◆ Try it ◆
Select the lines of the records containing the word "Switch" and list them.

Data entries
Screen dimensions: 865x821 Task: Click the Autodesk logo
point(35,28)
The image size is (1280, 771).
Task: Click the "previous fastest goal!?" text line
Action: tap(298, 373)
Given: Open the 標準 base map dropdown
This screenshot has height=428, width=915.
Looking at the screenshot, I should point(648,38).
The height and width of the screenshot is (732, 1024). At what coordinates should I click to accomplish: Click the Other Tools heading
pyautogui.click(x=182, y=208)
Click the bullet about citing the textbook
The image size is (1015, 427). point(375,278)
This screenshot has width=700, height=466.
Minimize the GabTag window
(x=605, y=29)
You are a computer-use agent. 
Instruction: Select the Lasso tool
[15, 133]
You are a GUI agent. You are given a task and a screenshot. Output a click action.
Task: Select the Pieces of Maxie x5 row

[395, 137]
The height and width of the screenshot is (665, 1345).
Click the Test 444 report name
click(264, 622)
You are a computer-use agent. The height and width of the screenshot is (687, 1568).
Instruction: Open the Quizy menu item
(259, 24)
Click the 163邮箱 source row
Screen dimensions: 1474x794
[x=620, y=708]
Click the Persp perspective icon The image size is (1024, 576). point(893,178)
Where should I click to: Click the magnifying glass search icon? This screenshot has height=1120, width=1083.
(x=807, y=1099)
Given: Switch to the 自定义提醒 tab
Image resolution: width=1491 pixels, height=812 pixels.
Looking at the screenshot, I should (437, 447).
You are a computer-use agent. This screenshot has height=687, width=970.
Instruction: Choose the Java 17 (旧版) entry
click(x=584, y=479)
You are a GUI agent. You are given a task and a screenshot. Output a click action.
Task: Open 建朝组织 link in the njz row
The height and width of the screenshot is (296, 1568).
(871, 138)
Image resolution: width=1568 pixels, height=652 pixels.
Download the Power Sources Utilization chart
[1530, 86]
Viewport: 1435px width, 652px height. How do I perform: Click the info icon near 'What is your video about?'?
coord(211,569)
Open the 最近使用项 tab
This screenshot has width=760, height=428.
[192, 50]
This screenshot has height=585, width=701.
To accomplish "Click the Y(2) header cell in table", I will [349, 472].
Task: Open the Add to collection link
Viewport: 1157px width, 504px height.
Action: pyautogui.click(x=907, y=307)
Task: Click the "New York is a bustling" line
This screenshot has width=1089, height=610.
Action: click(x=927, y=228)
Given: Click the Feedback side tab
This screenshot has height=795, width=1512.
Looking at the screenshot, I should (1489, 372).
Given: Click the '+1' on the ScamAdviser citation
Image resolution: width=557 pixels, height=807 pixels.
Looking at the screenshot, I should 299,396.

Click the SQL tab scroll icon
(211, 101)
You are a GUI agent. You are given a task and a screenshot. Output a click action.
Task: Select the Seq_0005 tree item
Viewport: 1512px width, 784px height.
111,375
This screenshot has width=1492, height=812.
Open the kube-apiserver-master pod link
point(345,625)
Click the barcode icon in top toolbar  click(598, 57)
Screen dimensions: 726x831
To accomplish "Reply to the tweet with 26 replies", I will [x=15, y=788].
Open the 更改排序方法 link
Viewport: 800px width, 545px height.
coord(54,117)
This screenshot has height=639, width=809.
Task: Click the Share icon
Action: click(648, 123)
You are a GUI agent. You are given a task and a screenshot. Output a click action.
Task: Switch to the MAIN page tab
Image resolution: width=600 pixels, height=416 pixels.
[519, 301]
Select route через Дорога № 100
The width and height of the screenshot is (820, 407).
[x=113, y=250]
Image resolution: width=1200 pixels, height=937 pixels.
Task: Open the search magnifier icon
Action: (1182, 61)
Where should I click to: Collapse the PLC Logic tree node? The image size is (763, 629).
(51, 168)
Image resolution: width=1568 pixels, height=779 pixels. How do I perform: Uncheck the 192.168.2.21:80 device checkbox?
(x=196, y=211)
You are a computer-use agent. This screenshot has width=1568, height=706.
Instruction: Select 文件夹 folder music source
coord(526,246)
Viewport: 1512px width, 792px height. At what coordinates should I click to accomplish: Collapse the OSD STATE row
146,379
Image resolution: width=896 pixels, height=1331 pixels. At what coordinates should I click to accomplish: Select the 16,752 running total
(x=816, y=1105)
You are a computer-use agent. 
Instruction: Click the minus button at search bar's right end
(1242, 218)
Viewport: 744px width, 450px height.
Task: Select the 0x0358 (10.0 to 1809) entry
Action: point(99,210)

◆ Task answer ◆
Given: Switch to the 自定义提醒 tab
Task: Switch to the MAIN page tab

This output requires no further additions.